Actually, the problem is not that Christians don’t laugh enough. After all, it wasn’t Richard Dawkins who invented The Babylon Bee. The real problem is that we live in a world with a warped sense of humor.

The 21st century is caught in a strange dichotomy. On the one hand, flippancy is everywhere. Mockery is a highly successful form of clickbait. Crass one-liners are treated as if they were persuasive rhetoric.

On the other hand, the particular social causes of our era—especially those involving race or sexual identity—are shrouded in such tremendous solemnity that joking about them in any way is an unpardonable sin. It is the world, not the church, that has forgotten how to properly enjoy life’s humor.

It is a good thing when Christians are able to show our neighbors how to laugh in a healthy way—how to use humor to cultivate humility, to express zest for God’s creation, and to develop a sense of wonder. “Mr. Mehan’s Mildly Amusing Mythical Mammals” is one such effort.

The book is not an easy volume to describe. It holds a poem for each letter of the alphabet, and the poems describe creatures the author made up. It’s filled with imaginative oil paintings and calligraphic art work.

Despite using the alphabet as the spine to tie it all together, it is not a children’s book in the usual sense. Adults and older kids are most likely to enjoy it and to appreciate the large glossary full of historical references, written in a style reminiscent of the vigorous, intelligent nonsense more often found in books written by Brits who lived through World War I or II.

“Mr. Mehan’s Mildly Amusing Mythical Mammals” is a little difficult to parse because it fits neither sides of our culture’s dichotomy. It discards the sophistication of modern mockery by treating nonsense seriously.

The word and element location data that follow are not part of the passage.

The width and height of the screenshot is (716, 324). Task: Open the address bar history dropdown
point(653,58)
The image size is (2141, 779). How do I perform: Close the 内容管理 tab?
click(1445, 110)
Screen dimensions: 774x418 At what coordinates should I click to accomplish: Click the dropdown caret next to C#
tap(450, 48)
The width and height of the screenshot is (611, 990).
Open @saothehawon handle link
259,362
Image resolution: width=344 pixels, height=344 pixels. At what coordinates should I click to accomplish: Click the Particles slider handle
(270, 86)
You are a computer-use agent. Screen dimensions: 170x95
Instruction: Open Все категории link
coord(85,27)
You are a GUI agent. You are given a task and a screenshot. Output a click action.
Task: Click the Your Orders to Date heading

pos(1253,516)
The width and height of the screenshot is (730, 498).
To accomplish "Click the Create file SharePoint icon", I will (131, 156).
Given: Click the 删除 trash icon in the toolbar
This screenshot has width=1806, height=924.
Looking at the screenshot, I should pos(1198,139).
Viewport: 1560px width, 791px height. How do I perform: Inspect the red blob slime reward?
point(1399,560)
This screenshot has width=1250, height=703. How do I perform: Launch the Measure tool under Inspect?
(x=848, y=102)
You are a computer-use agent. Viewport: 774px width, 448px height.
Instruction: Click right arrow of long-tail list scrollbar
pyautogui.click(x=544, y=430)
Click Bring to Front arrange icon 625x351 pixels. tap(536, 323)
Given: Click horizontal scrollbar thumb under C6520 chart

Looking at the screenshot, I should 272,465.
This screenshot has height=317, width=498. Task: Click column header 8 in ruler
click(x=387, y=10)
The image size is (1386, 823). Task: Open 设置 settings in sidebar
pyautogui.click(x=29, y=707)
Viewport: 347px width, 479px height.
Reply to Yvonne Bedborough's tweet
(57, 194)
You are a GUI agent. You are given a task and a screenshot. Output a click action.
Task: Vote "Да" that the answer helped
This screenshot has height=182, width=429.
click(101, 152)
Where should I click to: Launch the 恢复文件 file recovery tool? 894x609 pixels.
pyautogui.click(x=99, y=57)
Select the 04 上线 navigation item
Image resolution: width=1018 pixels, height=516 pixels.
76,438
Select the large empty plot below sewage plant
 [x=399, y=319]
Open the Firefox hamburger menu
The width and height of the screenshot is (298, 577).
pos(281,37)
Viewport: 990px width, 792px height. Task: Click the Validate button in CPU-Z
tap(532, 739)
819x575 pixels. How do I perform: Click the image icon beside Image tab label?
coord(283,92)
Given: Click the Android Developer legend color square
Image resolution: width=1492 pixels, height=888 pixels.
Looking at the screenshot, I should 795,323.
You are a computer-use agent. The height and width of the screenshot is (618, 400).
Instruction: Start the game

Both author and illustrator have clearly devoted their hearts to their fantastical, imaginary animals.

At the same time, it isn’t William Bennett’s “Book of Virtues,” intended to inculcate a list of moral values. Nor, of course, is it designed to subvert cultural expectations via genderswapped, politically woke mammals or anything else patently important. It is merely itself.

And it is special. There is unexpected charm in a tiny-winged creature like the Blug, who is “quite a slug,” but “seems not to care, / As he happily chugs through the cumbersome air.” There is something invigorating about the Inowallah, who perch,

Up in tree-tops old as seas,
Swaying in a tropic breeze,
Giving out its haunting call,
To the other Inowall.

There is, also, a warning to readers in the gloom of the Evol whose eyes have lost sight: “First colors failed, then by degrees, / The shadows showed him whate’er he pleased.”

Many readers will wonder what they are supposed to do with the poems—how seriously to take them, how deeply to look for hidden meanings or cultural connections. Some readers will find this frustrating. I would have liked to see a little more overall cohesion in the book. Two of the characters appear and reappear just enough to provide a hint of overarching plot, but this could have been made more satisfying with a little more development.

Yet reading this book it is like hanging out with smart people who love life, love learning, and who talk in interesting ways, without necessarily feeling a need to talk about anything serious. It breathes a kind of joyfulness.

When C.S. Lewis wrote his dedication for “The Lion, the Witch, and the Wardrobe,” he suggested that fairy tales belong to the young but also to those old enough to begin reading them again; and Mehan too addresses both children and adult readers. “Mr. Mehan’s Mildly Amusing Mythical Mammals” may be difficult to describe, but it has what matters most: that vital spark that brings good books alive. It is well worth sharing with your family this Christmas season and beyond.